Christina DanielUsing the methods in this post, I would like to evaluate
$\frac{dy(r)}{dr}\bigg|_{r^+}$
with
$y(r)=r \sin\theta\sin\phi$.
This method is not the traditional method taught in a Calculus course because I only want to use properties and rules that I have derived myself on this website.
Substituting, the expression to evaluate is
$ \frac{d ( r \sin \theta \sin \phi )}{dr} \bigg|_{r^+}$.
From the product rule,
$ \frac{dy(r)}{dr} \bigg|_{r^+} = r \frac{d(\sin \theta \sin \phi)}{dr}\big|_{r^+} + \sin \theta \sin \phi \frac{dr}{dr}\big|_{r^+}$
Each $x$ in the product rule has been replaced by $r$.

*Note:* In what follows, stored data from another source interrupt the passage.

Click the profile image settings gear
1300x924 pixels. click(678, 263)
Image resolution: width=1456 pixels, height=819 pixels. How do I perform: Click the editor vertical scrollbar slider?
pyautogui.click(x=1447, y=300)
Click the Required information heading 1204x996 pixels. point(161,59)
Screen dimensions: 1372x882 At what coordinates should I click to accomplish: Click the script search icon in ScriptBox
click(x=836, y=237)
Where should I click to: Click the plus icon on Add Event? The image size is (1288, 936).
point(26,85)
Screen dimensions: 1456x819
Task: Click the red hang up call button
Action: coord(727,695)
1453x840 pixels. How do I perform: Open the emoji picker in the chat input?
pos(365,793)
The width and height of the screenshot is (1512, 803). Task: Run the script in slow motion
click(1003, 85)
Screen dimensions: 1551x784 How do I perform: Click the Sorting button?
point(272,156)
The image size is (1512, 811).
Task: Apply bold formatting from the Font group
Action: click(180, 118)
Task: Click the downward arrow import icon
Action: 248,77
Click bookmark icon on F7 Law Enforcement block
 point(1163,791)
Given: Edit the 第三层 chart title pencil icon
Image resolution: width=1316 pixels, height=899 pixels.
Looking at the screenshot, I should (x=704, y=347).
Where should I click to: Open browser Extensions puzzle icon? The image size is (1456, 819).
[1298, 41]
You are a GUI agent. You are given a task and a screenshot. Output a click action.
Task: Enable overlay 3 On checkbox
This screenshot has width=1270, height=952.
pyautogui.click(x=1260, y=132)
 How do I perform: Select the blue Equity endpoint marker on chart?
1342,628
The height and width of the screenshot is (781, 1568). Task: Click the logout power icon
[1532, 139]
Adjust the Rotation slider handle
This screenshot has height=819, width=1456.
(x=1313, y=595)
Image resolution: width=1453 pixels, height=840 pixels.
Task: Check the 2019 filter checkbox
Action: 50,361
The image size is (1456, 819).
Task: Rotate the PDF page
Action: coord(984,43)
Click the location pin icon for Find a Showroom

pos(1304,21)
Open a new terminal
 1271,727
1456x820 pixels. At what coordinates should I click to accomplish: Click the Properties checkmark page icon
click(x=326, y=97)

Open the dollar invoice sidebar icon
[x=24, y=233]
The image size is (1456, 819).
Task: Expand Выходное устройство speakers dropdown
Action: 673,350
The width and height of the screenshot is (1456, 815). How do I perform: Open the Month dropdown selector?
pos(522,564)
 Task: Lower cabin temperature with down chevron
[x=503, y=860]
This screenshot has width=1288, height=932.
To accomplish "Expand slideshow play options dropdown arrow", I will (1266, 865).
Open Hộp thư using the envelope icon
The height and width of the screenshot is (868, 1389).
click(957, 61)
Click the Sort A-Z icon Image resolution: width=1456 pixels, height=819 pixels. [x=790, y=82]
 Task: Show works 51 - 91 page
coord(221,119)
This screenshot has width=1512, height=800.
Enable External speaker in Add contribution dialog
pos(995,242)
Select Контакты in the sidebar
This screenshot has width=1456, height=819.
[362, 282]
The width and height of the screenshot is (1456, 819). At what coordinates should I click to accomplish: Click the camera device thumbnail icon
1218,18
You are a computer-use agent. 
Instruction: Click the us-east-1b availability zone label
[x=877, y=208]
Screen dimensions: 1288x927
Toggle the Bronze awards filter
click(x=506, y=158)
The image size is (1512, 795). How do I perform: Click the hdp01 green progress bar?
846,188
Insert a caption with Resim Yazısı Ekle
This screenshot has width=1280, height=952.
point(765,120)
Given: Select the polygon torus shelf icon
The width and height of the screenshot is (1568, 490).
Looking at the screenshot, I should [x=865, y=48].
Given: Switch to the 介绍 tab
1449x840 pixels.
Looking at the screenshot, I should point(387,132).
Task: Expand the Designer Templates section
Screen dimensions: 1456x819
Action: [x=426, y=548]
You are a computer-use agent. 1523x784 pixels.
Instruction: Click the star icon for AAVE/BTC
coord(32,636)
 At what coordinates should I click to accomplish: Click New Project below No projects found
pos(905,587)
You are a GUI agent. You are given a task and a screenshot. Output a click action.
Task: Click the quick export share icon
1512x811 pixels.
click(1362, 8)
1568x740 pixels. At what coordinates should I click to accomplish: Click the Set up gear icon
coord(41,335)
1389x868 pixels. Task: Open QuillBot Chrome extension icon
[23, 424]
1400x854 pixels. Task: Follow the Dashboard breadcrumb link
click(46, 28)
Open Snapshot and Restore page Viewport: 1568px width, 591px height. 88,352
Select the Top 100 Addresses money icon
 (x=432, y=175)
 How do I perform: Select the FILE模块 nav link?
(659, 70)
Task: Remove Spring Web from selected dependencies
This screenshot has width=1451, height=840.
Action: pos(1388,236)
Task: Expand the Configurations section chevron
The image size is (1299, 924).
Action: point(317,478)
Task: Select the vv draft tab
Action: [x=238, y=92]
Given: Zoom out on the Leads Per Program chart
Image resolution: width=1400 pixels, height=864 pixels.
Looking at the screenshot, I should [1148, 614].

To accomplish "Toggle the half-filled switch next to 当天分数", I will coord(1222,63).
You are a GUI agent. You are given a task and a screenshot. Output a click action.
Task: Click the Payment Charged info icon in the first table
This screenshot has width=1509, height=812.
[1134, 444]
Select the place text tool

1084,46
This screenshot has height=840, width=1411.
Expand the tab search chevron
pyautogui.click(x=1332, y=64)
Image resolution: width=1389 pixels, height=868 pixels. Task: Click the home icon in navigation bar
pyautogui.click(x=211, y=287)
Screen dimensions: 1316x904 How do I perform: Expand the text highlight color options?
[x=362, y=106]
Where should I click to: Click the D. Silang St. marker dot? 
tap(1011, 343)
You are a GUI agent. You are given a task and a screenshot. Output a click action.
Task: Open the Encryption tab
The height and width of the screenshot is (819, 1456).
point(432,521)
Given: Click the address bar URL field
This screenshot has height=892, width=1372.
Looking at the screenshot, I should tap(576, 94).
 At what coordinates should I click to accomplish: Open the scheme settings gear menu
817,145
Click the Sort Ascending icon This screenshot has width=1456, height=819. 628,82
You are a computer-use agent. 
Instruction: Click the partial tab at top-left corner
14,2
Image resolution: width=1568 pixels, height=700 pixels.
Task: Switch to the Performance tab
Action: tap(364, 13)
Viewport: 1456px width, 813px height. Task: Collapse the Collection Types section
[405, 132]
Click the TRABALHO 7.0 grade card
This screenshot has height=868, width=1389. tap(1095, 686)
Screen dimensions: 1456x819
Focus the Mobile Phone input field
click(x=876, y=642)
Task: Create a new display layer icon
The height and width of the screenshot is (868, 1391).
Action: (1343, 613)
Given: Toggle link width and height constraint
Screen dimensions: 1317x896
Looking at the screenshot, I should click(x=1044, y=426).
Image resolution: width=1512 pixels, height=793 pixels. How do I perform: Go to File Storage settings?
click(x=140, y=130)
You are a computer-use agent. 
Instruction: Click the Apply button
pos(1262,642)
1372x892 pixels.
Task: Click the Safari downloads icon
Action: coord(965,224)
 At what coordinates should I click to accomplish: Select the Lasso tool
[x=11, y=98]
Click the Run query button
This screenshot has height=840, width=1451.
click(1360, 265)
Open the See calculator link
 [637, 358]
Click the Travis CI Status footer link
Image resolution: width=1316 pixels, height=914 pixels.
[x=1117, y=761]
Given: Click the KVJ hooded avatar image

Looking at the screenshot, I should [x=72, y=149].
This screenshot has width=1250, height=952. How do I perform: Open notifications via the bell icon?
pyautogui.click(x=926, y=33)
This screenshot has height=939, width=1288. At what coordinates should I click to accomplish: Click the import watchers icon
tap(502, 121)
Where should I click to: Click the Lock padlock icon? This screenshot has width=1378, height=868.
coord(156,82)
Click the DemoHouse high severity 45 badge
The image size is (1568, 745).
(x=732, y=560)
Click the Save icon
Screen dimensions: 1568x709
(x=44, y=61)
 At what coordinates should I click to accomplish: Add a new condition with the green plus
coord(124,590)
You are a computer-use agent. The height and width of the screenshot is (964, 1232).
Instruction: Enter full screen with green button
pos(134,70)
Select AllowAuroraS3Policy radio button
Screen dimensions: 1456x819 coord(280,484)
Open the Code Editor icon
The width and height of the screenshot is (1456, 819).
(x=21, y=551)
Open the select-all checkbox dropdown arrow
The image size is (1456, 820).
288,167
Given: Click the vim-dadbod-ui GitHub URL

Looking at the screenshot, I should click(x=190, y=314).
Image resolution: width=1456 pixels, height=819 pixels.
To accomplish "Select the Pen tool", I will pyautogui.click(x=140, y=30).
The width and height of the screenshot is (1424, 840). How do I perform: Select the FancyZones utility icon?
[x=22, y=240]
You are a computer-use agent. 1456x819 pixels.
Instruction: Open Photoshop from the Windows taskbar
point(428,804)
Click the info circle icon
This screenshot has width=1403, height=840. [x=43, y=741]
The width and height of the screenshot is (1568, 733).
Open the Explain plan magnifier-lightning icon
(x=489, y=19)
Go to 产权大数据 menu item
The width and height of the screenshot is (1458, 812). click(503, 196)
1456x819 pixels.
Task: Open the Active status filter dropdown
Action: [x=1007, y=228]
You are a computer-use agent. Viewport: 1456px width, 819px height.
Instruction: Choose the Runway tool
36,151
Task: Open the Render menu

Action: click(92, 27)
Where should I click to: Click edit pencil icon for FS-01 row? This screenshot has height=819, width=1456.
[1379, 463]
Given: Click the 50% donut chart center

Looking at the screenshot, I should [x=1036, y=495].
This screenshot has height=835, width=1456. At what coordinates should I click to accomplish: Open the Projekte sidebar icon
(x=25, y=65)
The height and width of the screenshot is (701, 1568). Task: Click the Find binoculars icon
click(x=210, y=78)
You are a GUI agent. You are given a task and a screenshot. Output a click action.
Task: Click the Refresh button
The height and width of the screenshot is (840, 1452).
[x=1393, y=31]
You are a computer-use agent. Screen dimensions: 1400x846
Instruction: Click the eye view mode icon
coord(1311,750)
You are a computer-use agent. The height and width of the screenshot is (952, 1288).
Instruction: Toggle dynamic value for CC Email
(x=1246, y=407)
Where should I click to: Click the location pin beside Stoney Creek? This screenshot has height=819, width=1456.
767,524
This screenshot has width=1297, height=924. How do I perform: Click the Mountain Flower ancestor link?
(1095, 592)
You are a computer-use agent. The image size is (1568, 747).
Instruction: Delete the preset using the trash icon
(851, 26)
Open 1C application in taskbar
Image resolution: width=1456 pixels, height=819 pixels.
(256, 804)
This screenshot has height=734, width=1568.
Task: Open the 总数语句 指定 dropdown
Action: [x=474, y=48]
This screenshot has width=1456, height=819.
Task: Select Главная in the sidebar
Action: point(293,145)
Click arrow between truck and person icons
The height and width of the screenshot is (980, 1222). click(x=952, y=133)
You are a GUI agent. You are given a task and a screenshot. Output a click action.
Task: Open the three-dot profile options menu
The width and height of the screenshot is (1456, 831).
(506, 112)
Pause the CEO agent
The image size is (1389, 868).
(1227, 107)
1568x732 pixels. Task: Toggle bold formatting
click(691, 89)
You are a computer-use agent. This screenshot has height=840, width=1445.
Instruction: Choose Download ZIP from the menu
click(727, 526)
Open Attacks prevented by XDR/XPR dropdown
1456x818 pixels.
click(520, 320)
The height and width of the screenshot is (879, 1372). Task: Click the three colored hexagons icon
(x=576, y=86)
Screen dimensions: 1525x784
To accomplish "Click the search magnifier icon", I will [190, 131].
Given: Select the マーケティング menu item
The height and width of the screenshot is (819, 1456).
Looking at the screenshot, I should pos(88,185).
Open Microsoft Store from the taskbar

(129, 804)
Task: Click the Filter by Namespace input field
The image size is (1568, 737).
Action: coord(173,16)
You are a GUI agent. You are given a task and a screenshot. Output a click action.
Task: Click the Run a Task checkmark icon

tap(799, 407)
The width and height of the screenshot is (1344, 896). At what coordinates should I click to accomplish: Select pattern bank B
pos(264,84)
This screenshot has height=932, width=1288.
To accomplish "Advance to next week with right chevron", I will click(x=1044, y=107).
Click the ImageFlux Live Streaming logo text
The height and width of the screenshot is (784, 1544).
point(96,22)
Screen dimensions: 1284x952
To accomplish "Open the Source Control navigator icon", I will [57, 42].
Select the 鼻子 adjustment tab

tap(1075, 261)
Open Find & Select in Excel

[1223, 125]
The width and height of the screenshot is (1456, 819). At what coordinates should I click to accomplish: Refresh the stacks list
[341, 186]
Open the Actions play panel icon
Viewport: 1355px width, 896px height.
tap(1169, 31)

Since $ \sin \theta \sin \phi $ does not depend on $r$, $ \sin \theta \sin \phi $ is a constant function with respect to $r$. From this post, it follows that
$\frac{d (\sin \theta \sin \phi ) }{dr} \bigg|_{r^+} = 0$, so
$ \frac{dy(r)}{dr} \bigg|_{r^+} = \sin \theta \sin \phi \frac{dr}{dr}\big|_{r^+} $.
In this post, it was shown that $ \frac{dr}{dr} \big|_{r^+} = 1 $, so
$\boxed{ \frac{dy(r)}{dr} \bigg|_{r^+} = \sin \theta \sin \phi }$.
That wasn’t so bad, right?